I know what I don’t want for the future of women: I don’t want it to consist of the old familiar model.   By its very nature women’s leadership has been about redefinition, while men’s leadership has been about maintaining the status quo.  That’s how it works when one group has all the power and wants to keep it and another has none and wants some righteous parity.  Take that dichotomy down the road most traveled, however, and what you could eventually wind up with is a new status quo, jealously protected by a power structure that includes female leaders working with the psychological equivalent of ties and wing tips. 

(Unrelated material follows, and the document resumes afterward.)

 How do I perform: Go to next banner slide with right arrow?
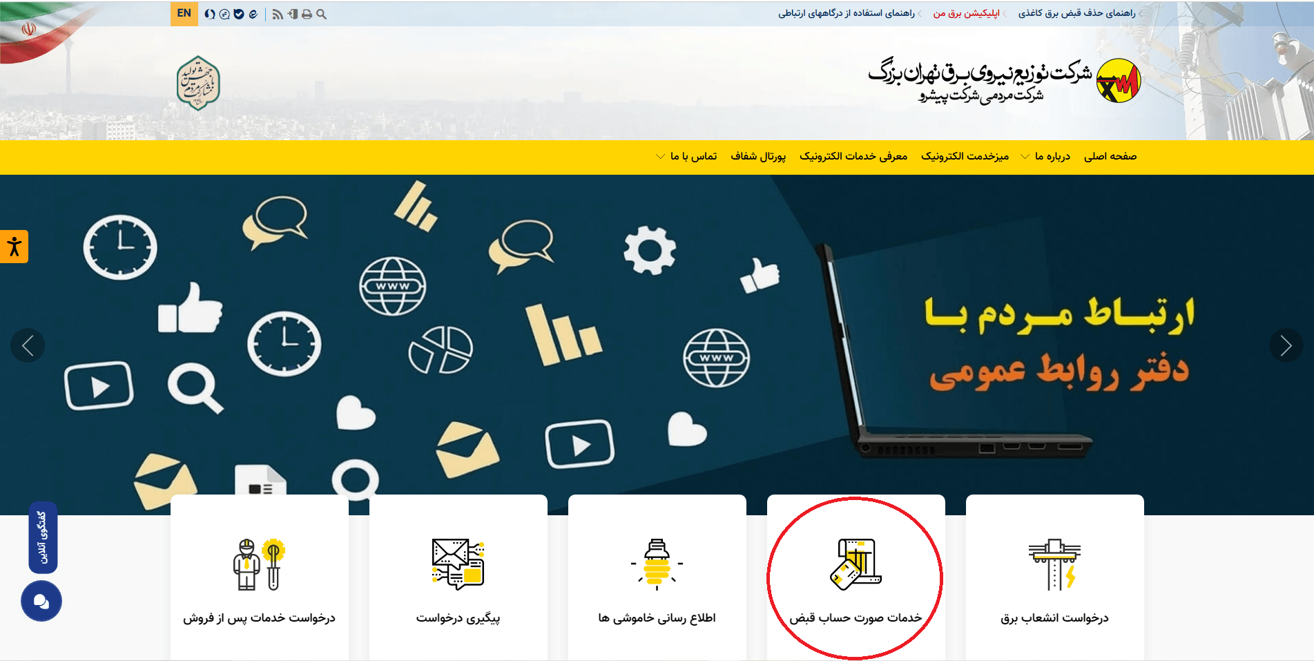coord(1286,345)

That would be a tragic missed opportunity. The insiders have simply made a hash of things, from corporate malfeasance to a disconnected political system, and everybody knows it. It’s difficult to see that clearly from inside the endless loop of accepted custom.  Insiders come with deeply ingrained assumptions and the inevitable sense of business as usual.  Outsiders often bring clarity of vision, as well as a sense of discovery and innovation. Women are not the only ones capable of this.  But the difficulties they’ve encountered while seeking representation and respect may provide the steel and strength needed to embrace innovation.   You’re less wedded to the shape of the table if you haven’t been permitted to sit at it.  

   
We find ourselves in a new era with an old problem.   More than ever people yearn for someone worth following, someone interested in more than self-aggrandizement.  Our world is filled with prominent women now, women who manage law firms and give out grants and run museums and oversee the Ivy League.   Yet virtually all of them came of age, and came to power, with the institutional pushback that grows out of prejudice.  


There’s been a fire in the belly that that pushback breeds, a willingness to step off that treadmill of custom.   It’s created a new breed: the Inside Outsiders.  Powerful, accomplished, yet among their male peers still in some essential way apart.  Often you will hear them say, “I never expected to wind up here.”  That’s been a good thing, and I hope it will continue among new generations of women whose expectations of position and privilege are more optimistic.  For whatever reason, we women may be inclined to run things in a different way, at a time when a different way is badly needed.